Text shown:
Even the books that do get accepted and published make very little cultural impact outside literary circles. Simply put: our most famous writers mean less to most people than the stars of minor sitcoms.
The entire setup reminds me, more than anything, of a family with too many ambitious children and not enough attention to go around. At a certain point, the weaker kids—the ones who cannot bear the thought of going unheard—turn on each other. The other night, I was standing around in my favorite independent bookstore after a reading. It had been a lovely time: a good crowd, a good reading.
A friend introduced me to a guy who did some freelancing for the same magazine I did. We talked for a few minutes, did the required whining about pay, deadlines, all that. Then he stepped behind a row of books, away from the author, and beckoned me to follow.
"What did you think of that story?" he whispered. "Wasn't it awful?"
Later, I told my friend about this episode. He nodded sadly, and explained that this ad hoc critic had gone to grad school with the author who'd read, and that he was an aspiring novelist who—surprise, surprise—had yet to publish his own book.
I see the same impulses in my students. A few years back, a group of them complained to me bitterly about one of the stories in the New YorkerDebut Fiction issue. I spent a long time defending the story, and reminding them, gently, that such whining was a distraction from their own work.

Data extracts:
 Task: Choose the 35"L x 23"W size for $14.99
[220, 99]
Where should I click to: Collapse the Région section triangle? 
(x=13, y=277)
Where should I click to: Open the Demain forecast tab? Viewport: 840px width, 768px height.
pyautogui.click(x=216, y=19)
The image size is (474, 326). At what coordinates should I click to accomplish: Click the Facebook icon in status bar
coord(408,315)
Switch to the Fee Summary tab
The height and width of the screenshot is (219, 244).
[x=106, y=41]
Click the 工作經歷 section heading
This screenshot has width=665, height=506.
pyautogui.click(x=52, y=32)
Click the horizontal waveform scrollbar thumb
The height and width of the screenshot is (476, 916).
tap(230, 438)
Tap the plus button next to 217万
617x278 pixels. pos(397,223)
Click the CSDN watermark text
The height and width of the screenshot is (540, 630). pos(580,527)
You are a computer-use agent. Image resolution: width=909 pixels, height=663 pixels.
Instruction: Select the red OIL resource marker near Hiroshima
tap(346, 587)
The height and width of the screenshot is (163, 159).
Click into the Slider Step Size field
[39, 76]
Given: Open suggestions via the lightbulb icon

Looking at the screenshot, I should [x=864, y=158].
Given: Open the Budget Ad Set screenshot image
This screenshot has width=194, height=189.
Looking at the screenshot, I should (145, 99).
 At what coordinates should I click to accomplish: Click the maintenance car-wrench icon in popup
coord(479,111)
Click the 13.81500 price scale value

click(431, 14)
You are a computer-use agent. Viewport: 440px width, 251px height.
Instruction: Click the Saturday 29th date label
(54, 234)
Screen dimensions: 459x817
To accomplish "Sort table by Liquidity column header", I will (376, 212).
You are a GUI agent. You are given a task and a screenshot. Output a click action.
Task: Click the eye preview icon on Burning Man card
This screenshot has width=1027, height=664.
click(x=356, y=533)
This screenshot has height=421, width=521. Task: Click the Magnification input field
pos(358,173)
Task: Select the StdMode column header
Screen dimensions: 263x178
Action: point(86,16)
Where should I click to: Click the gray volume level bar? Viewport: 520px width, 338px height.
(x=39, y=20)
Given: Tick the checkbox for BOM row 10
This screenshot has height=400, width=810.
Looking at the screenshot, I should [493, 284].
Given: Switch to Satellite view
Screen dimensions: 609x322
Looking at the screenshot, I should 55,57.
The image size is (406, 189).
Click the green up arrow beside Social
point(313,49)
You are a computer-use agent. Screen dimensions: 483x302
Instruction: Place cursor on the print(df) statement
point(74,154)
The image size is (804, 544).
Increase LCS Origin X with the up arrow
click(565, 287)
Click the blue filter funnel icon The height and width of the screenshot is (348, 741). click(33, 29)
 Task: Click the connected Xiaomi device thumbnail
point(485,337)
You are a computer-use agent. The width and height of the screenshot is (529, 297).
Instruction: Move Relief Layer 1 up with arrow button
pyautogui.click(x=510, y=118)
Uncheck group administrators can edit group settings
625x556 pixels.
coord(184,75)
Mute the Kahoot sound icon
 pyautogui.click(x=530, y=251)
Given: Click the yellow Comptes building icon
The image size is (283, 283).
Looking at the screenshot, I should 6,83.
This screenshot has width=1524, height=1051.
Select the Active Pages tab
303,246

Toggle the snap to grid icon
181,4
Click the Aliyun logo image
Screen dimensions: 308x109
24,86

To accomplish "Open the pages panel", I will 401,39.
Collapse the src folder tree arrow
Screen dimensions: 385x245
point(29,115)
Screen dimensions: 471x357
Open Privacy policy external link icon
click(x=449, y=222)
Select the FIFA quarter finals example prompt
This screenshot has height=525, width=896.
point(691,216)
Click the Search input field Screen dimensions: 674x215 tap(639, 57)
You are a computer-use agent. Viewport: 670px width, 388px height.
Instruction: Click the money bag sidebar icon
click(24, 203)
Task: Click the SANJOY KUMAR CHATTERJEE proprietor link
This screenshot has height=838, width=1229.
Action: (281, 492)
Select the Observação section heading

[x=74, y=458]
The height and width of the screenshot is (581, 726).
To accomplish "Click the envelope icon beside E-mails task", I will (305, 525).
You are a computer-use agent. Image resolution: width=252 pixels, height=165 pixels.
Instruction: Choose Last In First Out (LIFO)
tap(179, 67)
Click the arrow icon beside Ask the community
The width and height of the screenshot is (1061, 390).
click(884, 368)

Prompt 1: Shorten the paragraph of the passage on writers that begins "The entire setup reminds me," keeping its main facts.
Prompt 2: Write what comes next in the passage on writers, picking up after its final sentence.
The lines above come from a separate source, not from the passage on writers.

Response area 1: The whole setup is like a family with too many ambitious children and too little attention to share, where the weaker kids, unable to stand going unheard, eventually turn on each other. One night I stood around in my favorite independent bookstore after a reading that had gone well, with a good crowd and a good reading.

Response area 2:
But I understood where they were coming from—all too well. Heck, I'd spent a solid decade dreaming that I might someday be anointed by the New York slicks. I still dream about such things. And I still feel like a loser because they haven't happened yet.
That's the thing about writers: even the ones who have enjoyed some success find ways to feel unsuccessful. I myself focus almost exclusively on my failures: I've failed to write a novel, I've failed to place a story in the Best American anthologies and so on. It may be true that my memoir Candyfreak enjoyed some commercial success—it was on the bestseller list for about four seconds—and it's certainly true that I've had my share of critics, but it still seems laughable to me that less established writers might envy me, precisely because I've got a whole set of writers that I'm busy envying.
I don't know that I'll ever rid myself of envy. What I am trying to do is manage these feelings, so they don't infect the pleasure I might take in the work of others.
My point isn't that all writers should love and praise the work of other writers. It's that we're all members of the same family. We all face the same fundamental struggle, which is to build a larger community of readers, not tear each other down.